*** Text to read ***
W3C home > Mailing lists > Public > www-ws-desc@w3.org > June 2003

Re: Comments on the pretty pictures

From: Jean-Jacques Moreau <jean-jacques.moreau@crf.canon.fr>
Date: Fri, 13 Jun 2003 17:36:15 +0200
Message-ID: <3EE9EF6F.3020204@crf.canon.fr>
To: "Amelia A. Lewis" <alewis@tibco.com>
CC: Arthur Ryman <ryman@ca.ibm.com>, www-ws-desc@w3.org

Personnally, I see a "Web service" as a higher-level concept, possibly 
implemented via one or more <wsdl:service/> elements, and possibly 
accessing multiple "resources" underneath.

The "resources" are the things which ultimately implement the service 
(though they may be abstract, implemented themselves via several pieces 
of code/scripts/db/etc.) An "interface/endpoint" provides a, let's say, 
network-programmatic access to the "resource". A real-world "Web 
service" may be provided/implemented through several such 

Apparently, you seem to be looking at this field from a different 
mountain, and we don't seem to be seing the same valley underneath. Ah, 
I know, maybe you've moved to Australia and are now seing things like in 
a mirror? ;-)
***
### What the task asks
Name every person listed in the header of the mailing-list message above.
*** Dataset extract ***
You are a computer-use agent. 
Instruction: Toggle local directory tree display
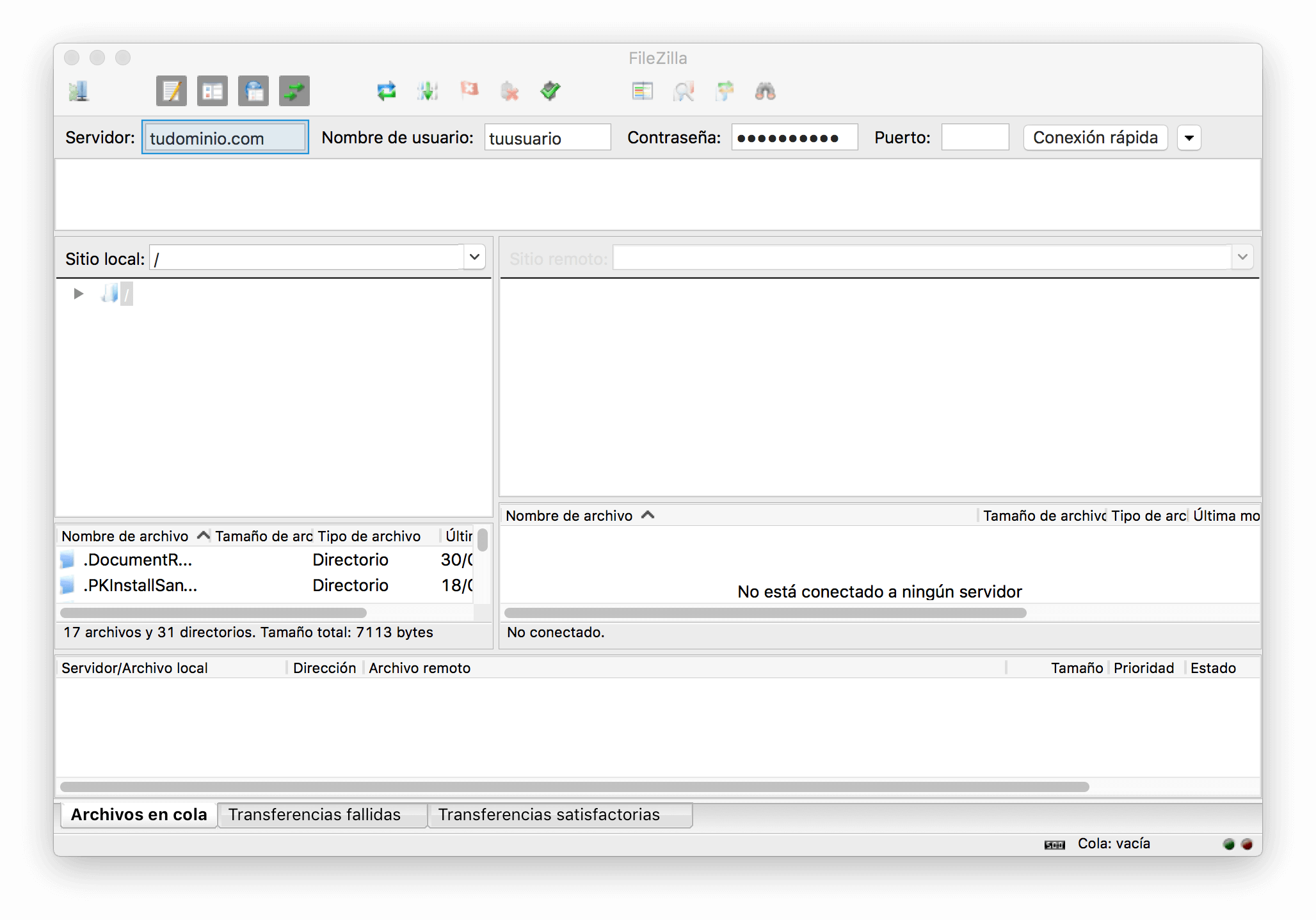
***
### Problem solution
Jean-Jacques Moreau, Amelia A. Lewis, Arthur Ryman